Corporations Flashcards
MEE Corporations
Directors
Directors sit on the board of directors and are responsible for governing the corporation
Officers
Officers serve as agents of the corporation and are responsible for managing the day-to-day matters of the corporation.
Shareholders
Shareholders own the corporation and generally do not have conrol over management
Liability of Promoters
- Promoters act on behalf of the unformed corporation.
- Promoters are personally liable on pre-incorporation contracts entered into for the benefit of the corporation unless:
- the contract specifically disclaims the personal liability of the promoter; or
- circumstances demonstrate the other party agreed to look only to the corporation for performance
Liability of the corporation after formation
- The corporation is not liable on a pre-incorporation contract unless, after formation, the corporation assumes liability through adoption or novation.

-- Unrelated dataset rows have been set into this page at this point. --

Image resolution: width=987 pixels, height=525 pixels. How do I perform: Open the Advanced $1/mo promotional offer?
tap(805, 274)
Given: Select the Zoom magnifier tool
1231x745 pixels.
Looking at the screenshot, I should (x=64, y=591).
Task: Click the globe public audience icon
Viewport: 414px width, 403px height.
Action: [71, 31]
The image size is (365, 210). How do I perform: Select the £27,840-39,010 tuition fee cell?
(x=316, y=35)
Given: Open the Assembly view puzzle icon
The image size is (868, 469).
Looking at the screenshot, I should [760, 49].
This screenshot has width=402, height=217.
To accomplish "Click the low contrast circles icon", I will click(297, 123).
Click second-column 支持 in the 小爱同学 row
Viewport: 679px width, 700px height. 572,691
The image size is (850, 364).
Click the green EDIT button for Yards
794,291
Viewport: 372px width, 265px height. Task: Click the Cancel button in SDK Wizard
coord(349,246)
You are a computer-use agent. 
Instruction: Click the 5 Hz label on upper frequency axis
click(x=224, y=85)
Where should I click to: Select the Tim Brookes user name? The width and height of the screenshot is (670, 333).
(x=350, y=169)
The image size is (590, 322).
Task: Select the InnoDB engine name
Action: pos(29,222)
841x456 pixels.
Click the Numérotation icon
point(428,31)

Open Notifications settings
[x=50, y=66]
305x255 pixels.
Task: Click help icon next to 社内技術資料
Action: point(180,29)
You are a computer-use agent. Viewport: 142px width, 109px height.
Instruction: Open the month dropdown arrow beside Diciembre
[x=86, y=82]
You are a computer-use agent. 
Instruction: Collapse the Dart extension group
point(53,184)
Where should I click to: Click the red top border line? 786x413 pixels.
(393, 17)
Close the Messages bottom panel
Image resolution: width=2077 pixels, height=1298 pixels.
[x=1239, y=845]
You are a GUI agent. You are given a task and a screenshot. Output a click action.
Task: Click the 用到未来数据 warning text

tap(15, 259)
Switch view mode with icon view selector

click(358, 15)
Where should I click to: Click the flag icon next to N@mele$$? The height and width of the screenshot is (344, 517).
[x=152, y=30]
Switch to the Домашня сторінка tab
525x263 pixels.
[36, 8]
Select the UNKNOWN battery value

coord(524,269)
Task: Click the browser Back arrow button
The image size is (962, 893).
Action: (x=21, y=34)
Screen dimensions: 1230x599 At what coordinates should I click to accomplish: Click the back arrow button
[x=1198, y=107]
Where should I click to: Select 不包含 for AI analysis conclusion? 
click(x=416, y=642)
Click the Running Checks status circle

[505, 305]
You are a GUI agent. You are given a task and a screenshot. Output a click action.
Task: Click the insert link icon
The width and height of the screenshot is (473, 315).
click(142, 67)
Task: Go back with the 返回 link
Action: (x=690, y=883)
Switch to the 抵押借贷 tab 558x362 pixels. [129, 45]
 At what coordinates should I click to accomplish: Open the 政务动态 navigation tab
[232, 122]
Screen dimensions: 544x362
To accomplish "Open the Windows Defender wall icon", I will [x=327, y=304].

- If the corp. adopts the contract, the promoter remains liable on the contract but is entitled to indemnification from the corp.
- Express adoption: Board passes a resolution adopting the contract.
- Implied adoption: occurs when the corporation accepts or acknowledges the benefits of the contract.
- A novation releases the promoter from liability on the pre-incorporation contract.
- The corporation is substituted for the promoter on the original contract.
What is required for Incorporation of a corporation?
Incorporation occurs upon the execution and filing of the articles of incorporation.
Proper execution requires the incorporators to prepare and sign the Articles and include the:
- name and address of each incorporator
- address of the initial registered office and name of initial registered agent
- number of shares authorized to issue; and
- name of the corporation.
Proper filing requires an incorporator to file the Articles at the secretary of state’s office and pay the filing fee.
- The date of incorporation is the date of filing unless the Articles delay the date of effectiveness (can delay up to 90 days from the date of filing).
Post-incorporation organization
- After incorporation, a corporation must be properly organized at an organizational meeting called by the incorporators and/or the inidial directors named in the Articles.
- At the organizational meeting, they must:
- name or elect directors
- appoint officers
- adopt corporate bylaws.
Corporation by estoppel
- In a contract dispute between a third party and an unformed corporation believed to be properly formed, a court may:
- estop the third party from alleging defective incorporation if that would unjustly expose the corporation’s principals to liability, or
- estop the corporation from arguing it isn’t liable due to defective incorporation if it would unjustly deprive the third party of relief.
- Can’t use this doctrine as a defense to a tort claim
Powers of a Director
- The board must act collectively and individual directors don’t have the power to act for the corporation (unless otherwise provided in the Articles or Bylaws).
- The board has the sole power to declare dividends (unless otherwise provided in Articles or bylaws)
What constitutes a quorum of directors?
A Quorum is the minimum number of directors requred for board action to occur.
- A majority of directors constitutes a quorum (unless otherwise provided in the articles or bylaws).
- Board action occurs upon the affirmitive vote of a majority of the directors present at the meeting.
Can a board act without calling a meeting?
Yes, if every director gives signed, written consent (unless otherwise provided in the Articles or bylaws).
What kind of notice is required for regular board meetings?
No notice is needed for regular meetings (unless otherwise noted in Articles or Bylaws)
What kind of notices is required for special meetings?
- At least two days’ notice of the date, time and place of the special meeting (unless otherwise provided in the articles or bylaws).
- Need not give the purpose of the meeting except for meetings at which the removal of a director is to be considered.
Can a director waive the right to notice?
Yes, with a signed writing.
The director also waives notice by attending or participating in the meeting and not promptly objecting to the meeting.
- Even if the director promptly objects, a director waives notice by voting and assenting to the action taken at the meeting.
Corporate Officers
- Officers are agents of the corporation and may enter into any transaction that is expressly or implicitly authorized.
- Officers have the implied authority to enter contracts that are reasonably related to performing their duties.